Syntheses of novel modified acyclic purine and pyrimidine nucleosides as potential substrates of herpes simplex virus type-1 thymidine kinase for monitoring gene expression

Suicide gene therapy with the herpes simplex virus type-1 thymidine kinase gene (HSV-1 tk) is considered to be a promising approach to the treatment of cancer.
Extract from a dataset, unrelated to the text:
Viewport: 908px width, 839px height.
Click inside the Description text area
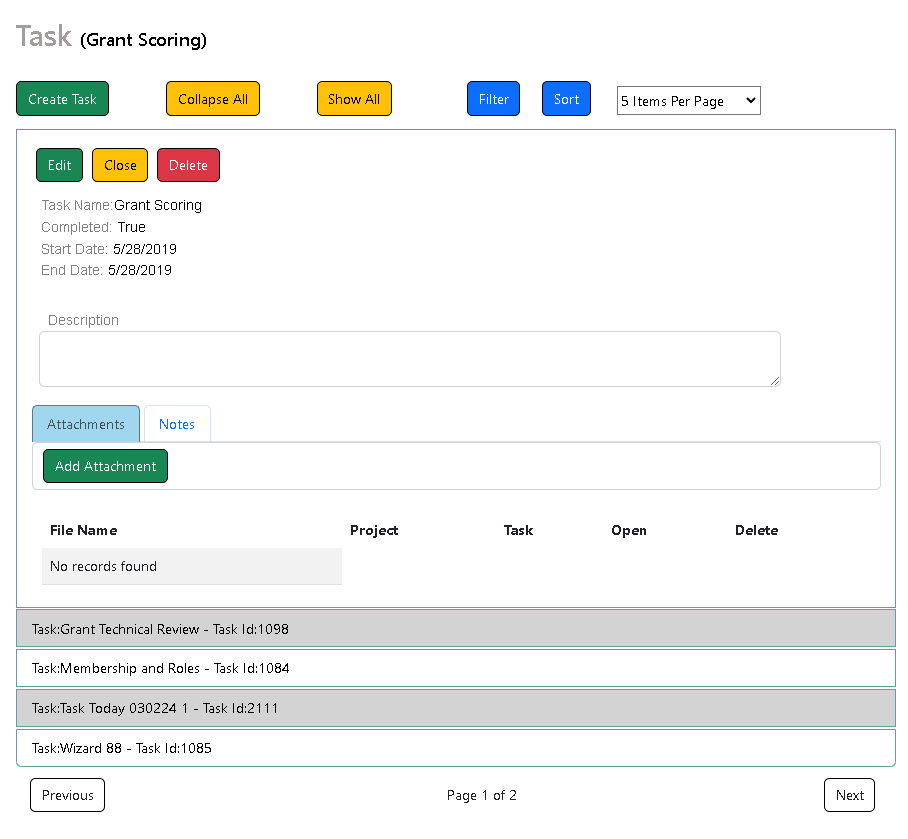click(x=409, y=359)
Making use of the lower specificity of the viral enzyme compared to human thymidine kinase, the therapy involves the administration of antiviral agents (e.g., ganciclovir) as prodrugs to induce enzymatic cell death in those cells that express the transferred gene. 18 F-labelled derivatives have been described for monitoring location, duration, and magnitude of the viral kinase enzyme activity by positron emission tomography (PET). Since an optimal radiotracer has not been developed, novel substances were synthesized for monitoring gene expression. A group of 13 nucleoside analogues were synthesized, among them N 1 -methyl-9-[(1,3-dihydroxy-2-propoxy)methyl]guanine ( 5 ) and N 1 -methyl-9-[(4-hydroxy)-3-hydroxymethylbutyl]guanine ( 7 ) as methyl analogues of ganciclovir and penciclovir and their related fluoro compounds ( 6 , 8 ). Further novel derivatives include N 6 -methyl-9-[(1,3-dihydroxy-2-propoxy)methyl]-, N 6 -methyl-9-[(4-hydroxy)-3-hydroxymethylbutyl]adenine ( 9 , 10 ), as well as the uracil derivatives 5-hydroxy-1-[(1,3-dihydroxy-2-propoxy)methyl]uracil ( 11 ), 6-methyl-1-[(1,3-dihydroxy-2-propoxy)-methyl]uracil ( 12 ), and its 3-fluoro-derivative ( 13 ).Key words: fluorinated nucleoside analogues, gene therapy, PET, thymidine kinase.